SELECTED TEXT –
** begin **

On Question, amendment agreed to.

[Amendments Nos. 11 and 12 not moved.]

The Lord Bishop of London moved Amendment No. 13: After Clause 6 insert the following new clause:

("Special provisions as to collective worship in county schools.

.—(1) Subject to the following provisions of this section, in the case of a county school the collective worship required in the school by section 6 of this Act shall be wholly or mainly of a broadly Christian character.

(2) For the purposes of subsection (1) above, collective worship is of a broadly Christian character if it reflects the broad traditions of Christian belief without being distinctive of any particular Christian denomination.

(3) Every act of collective worship required by section 6 of this Act in the case of a county school need not comply with subsection (1) above provided that, taking any school terms as a whole, most such acts which take place in the school do comply with that subsection.

(4) Subject to subsections (1) and (3) above—

  1. (a) the extent to which (if at all) any acts of collective worship required by section 6 of this Act which do not comply with subsection (1) above take place in a county school;
  2. (b) the extent to which any act of collective worship in a county school which complies with subsection (1) above reflects the broad traditions of Christian belief: and
  3. (c) the ways in which those traditions are reflected in any such act of collective worship;
shall be such as may be appropriate having regard to any relevant considerations relating to the pupils concerned which fall to be taken into account in accordance with subsection (5) below.

** end **

WRITTEN EXERCISE –
Continue the passage on the amendment about collective worship in county schools from the point where it stops.

GIVEN DATA –
** begin **

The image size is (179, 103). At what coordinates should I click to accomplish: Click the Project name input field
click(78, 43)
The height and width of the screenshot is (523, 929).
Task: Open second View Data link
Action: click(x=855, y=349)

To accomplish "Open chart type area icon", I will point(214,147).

** end **
** begin **

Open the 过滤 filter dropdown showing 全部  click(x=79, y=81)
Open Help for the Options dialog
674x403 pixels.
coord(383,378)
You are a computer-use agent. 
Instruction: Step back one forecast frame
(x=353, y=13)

** end **

SOLVED PROBLEM –
(5) Those considerations are—

  1. (a) any circumstances relating to the family backgrounds of the pupils concerned which are relevant for determining the character of the collective worship which is appropriate in their case; and
  2. (b) their ages and aptitudes.

(6) Where under section (Determination by advisory councils of the cases in which the requirement for Christian collective worship is not to apply) of this Act a standing advisory council on religious education determine that it is not appropriate for subsection (1) above to apply in the case of any county school, or in the case of any class or description of pupils at such a school, then, so long as that determination has effect—

  1. (a) that subsection shall not apply in relation to that school or (as the case may be) in relation to those pupils; and
  2. (b) the collective worship required by section 6 of this act in the case of that school or those pupils shall not be distinctive of any particular Christian or other religious denomination (hut this shall not be taken as preventing that worship from being distinctive of any particular faith).").

On Question, amendment agreed to.

Clause 7 [Religious education required in the basic curriculum: further provisions]:

[Amendment No. 14 not moved.]

Lord Campbell of Alloway moved Amendment No. 15: Page 5, line 38, at end insert— ("(4) The Governors of a maintained school shall use their best endeavours to seek to ensure that religious education, Christian or otherwise, shall promote respect, understanding and tolerance for those who adhere to other faiths and a spirit of social unity within the realm subject to the rule of law.").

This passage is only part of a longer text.